↓↓↓
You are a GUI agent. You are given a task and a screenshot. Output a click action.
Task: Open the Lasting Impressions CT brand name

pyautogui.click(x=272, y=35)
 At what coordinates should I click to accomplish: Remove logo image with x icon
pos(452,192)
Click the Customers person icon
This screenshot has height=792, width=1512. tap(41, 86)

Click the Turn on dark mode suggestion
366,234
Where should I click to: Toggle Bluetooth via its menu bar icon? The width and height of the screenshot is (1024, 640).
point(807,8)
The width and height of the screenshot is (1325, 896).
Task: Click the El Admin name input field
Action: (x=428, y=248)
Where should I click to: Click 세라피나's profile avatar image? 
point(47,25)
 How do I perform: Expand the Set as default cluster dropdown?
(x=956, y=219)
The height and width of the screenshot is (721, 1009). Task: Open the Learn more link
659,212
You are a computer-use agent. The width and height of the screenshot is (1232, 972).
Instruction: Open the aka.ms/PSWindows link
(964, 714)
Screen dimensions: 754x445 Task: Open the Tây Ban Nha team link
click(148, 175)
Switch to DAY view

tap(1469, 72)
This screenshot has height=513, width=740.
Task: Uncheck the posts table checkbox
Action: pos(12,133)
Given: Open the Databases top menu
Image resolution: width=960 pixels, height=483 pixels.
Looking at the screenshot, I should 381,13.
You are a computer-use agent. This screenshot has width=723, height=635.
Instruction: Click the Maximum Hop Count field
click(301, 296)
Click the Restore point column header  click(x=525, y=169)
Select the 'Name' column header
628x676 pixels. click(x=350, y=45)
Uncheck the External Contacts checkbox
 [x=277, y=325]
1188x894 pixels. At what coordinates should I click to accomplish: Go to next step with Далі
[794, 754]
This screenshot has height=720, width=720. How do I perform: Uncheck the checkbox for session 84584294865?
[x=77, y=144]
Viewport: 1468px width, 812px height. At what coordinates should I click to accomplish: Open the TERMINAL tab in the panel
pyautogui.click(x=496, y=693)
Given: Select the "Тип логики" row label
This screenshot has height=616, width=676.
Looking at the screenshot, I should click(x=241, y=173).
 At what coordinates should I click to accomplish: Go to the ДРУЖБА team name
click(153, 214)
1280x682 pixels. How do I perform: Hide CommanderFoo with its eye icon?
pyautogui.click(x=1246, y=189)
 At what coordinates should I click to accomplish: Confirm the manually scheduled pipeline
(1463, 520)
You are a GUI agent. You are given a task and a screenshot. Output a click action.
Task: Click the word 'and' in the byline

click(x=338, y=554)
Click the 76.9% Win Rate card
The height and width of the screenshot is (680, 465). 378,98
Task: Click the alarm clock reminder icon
↑↑↑
- _Task prompt_
Render all of the lines above as a JSON list of strings, one string per line, leaving out the blank lines.

- _Correct output_
[
  "You are a GUI agent. You are given a task and a screenshot. Output a click action.",
  "Task: Open the Lasting Impressions CT brand name",
  "pyautogui.click(x=272, y=35)",
  " At what coordinates should I click to accomplish: Remove logo image with x icon",
  "pos(452,192)",
  "Click the Customers person icon",
  "This screenshot has height=792, width=1512. tap(41, 86)",
  "Click the Turn on dark mode suggestion",
  "366,234",
  "Where should I click to: Toggle Bluetooth via its menu bar icon? The width and height of the screenshot is (1024, 640).",
  "point(807,8)",
  "The width and height of the screenshot is (1325, 896).",
  "Task: Click the El Admin name input field",
  "Action: (x=428, y=248)",
  "Where should I click to: Click 세라피나's profile avatar image? ",
  "point(47,25)",
  " How do I perform: Expand the Set as default cluster dropdown?",
  "(x=956, y=219)",
  "The height and width of the screenshot is (721, 1009). Task: Open the Learn more link",
  "659,212",
  "You are a computer-use agent. The width and height of the screenshot is (1232, 972).",
  "Instruction: Open the aka.ms/PSWindows link",
  "(964, 714)",
  "Screen dimensions: 754x445 Task: Open the Tây Ban Nha team link",
  "click(148, 175)",
  "Switch to DAY view",
  "tap(1469, 72)",
  "This screenshot has height=513, width=740.",
  "Task: Uncheck the posts table checkbox",
  "Action: pos(12,133)",
  "Given: Open the Databases top menu",
  "Image resolution: width=960 pixels, height=483 pixels.",
  "Looking at the screenshot, I should 381,13.",
  "You are a computer-use agent. This screenshot has width=723, height=635.",
  "Instruction: Click the Maximum Hop Count field",
  "click(301, 296)",
  "Click the Restore point column header  click(x=525, y=169)",
  "Select the 'Name' column header",
  "628x676 pixels. click(x=350, y=45)",
  "Uncheck the External Contacts checkbox",
  " [x=277, y=325]",
  "1188x894 pixels. At what coordinates should I click to accomplish: Go to next step with Далі",
  "[794, 754]",
  "This screenshot has height=720, width=720. How do I perform: Uncheck the checkbox for session 84584294865?",
  "[x=77, y=144]",
  "Viewport: 1468px width, 812px height. At what coordinates should I click to accomplish: Open the TERMINAL tab in the panel",
  "pyautogui.click(x=496, y=693)",
  "Given: Select the \"Тип логики\" row label",
  "This screenshot has height=616, width=676.",
  "Looking at the screenshot, I should click(x=241, y=173).",
  " At what coordinates should I click to accomplish: Go to the ДРУЖБА team name",
  "click(153, 214)",
  "1280x682 pixels. How do I perform: Hide CommanderFoo with its eye icon?",
  "pyautogui.click(x=1246, y=189)",
  " At what coordinates should I click to accomplish: Confirm the manually scheduled pipeline",
  "(1463, 520)",
  "You are a GUI agent. You are given a task and a screenshot. Output a click action.",
  "Task: Click the word 'and' in the byline",
  "click(x=338, y=554)",
  "Click the 76.9% Win Rate card",
  "The height and width of the screenshot is (680, 465). 378,98",
  "Task: Click the alarm clock reminder icon"
]